Plus loin, nous rencontrâmes encore de nombreux bougres, piétinant dans la gadoue. Malgré leurs supplications, nous continuâmes sans nous arrêter. Vers midi, nous atteignîmes, avec notre dernière goutte d’essence, un bourg dans lequel on regroupait une unité pour monter en ligne. Il s’en fallut d’un poil que je ne devienne fantassin avant l’heure. Nous dûmes attendre jusqu’au lendemain matin pour toucher, par une combinaison que Neubach avait réussi à mettre au point, vingt litres de carburant. Nous allions repartir, lorsque notre oreille fut désagréablement surprise. Au loin, très au loin bien sûr, le bruit du canon se faisait entendre. Comme nous pensions avoir sérieusement distancé le front, nous fûmes très étonnés en même temps que très inquiets. Nous ignorions que nous suivions une ligne parallèle à la ligne du front : Bielgorod, Kharkov. Je ne devais l’apprendre que beaucoup plus tard.
Néanmoins nous nous remîmes en marche sans tarder. Nous dûmes, au préalable, descendre deux mourants de notre camion pour recharger trois autres types éclopés. C’est à partir de 15 ou 16 heures que tout se gâta de nouveau.
Nous formions une petite colonne d’une dizaine de véhicules. Le camion où je me trouvais était à peu près au milieu. Nous venions de traverser une section blindée dont les chars avançaient à la façon des bestioles envasées que la mer découvre à marée basse. De toute évidence, ils se rendaient au-devant d’un ennemi sans doute très proche. Malgré le bruyant échappement de nos camions, le grondement de l’artillerie nous arrivait de notre gauche. Ernst et moi, nous échangions des regards qui en disaient long sur notre inquiétude. Nous fûmes stoppés par des gars qui mettaient en batterie un canon antichar.
— Foncez, les gars ! cria un officier, alors que nous avions ralenti, les Ivans ne sont pas loin.
Cette fois nous étions renseignés. Je me demandais vraiment comment les Russes, que nous avions laissés à au moins cent cinquante kilomètres derrière, pouvaient être présents en ces lieux. Ernst, qui conduisait sans cesse, força l’allure du Tatra. Devant nous, les cinq ou six autres bagnoles en avaient fait autant. Soudain, dans le ciel, apparurent cinq avions à une altitude moyenne. Je les fis immédiatement remarquer à mon ami.

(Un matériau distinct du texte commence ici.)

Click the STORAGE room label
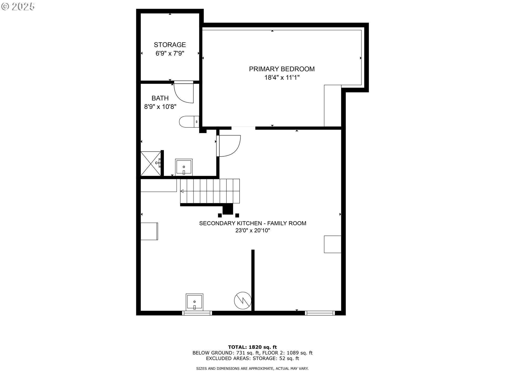tap(170, 45)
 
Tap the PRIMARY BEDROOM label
tap(282, 69)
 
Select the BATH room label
tap(160, 98)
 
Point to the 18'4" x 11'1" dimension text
tap(282, 78)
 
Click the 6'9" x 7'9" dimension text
tap(170, 53)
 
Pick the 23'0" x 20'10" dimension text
tap(253, 231)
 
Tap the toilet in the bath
tap(189, 122)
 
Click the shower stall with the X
tap(151, 163)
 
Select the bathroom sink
tap(184, 167)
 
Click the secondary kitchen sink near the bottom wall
tap(194, 302)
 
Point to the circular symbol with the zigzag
tap(243, 300)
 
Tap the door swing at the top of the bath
tap(184, 92)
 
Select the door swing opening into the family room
tap(228, 146)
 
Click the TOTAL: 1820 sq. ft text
tap(252, 347)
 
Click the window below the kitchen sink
tap(197, 313)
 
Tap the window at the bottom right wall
tap(320, 313)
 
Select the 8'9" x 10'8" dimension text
tap(160, 107)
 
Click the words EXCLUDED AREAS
tap(228, 358)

— Des « Yak », cria Ernst. Il faut nous mettre à l’abri.
Partout, alentour, il n’y avait que de la boue avec, de-ci, de-là, un boqueteau grêle et dérisoire. Dans le ciel, il y eut un « tac-tac-tac ! ». La colonne accéléra vers un médiocre repli de terrain où elle pensait échapper au rase-motte des avions soviétiques. À travers les cahots et les projections de boue, je m’étais penché à la portière pour mieux voir. Là-haut un combat aérien se déroulait. Deux « Focke Wulf » avaient surgi et descendaient sur leur passage deux « Yak » qui s’écrasèrent loin à l’ouest.
Presque jusqu’à la fin de la guerre, l’aviation russe n’a jamais réussi à tenir tête à la Luftwaffe. Même en Prusse, où elle fut la plus active, l’apparition d’un seul « Messerschmitt-109 » ou d’un « Focke Wulf » faisait fuir une dizaine d’« Ilyouchine » blindés. Autant dire qu’à cette époque, où l’aviation allemande possédait encore des réserves importantes, les pauvres pilotes moujiks n’étaient pas à la fête.
Deux des trois derniers « Yak » venaient de prendre la fuite, poursuivis par les nôtres, lorsque le dernier piqua droit sur le convoi. À sa suite, un des « Focke Wulf » venait de décrocher et essayait visiblement de mettre le popov dans son collimateur.
Nous atteignions le léger repli, lorsque déjà le soviétique s’alignait en rase-motte pour son mitraillage. Devant nous, les camions stoppaient net et, par toutes les ouvertures, les hommes les plus valides bondissaient dans la gadoue. Comme je tenais depuis quelques secondes la porte du Tatra entrouverte, je n’eus aucune difficulté à sauter à pieds joints dans la mélasse : je plongeai en même temps que les « tac-tac-tac ! » se répercutaient dans l’espace.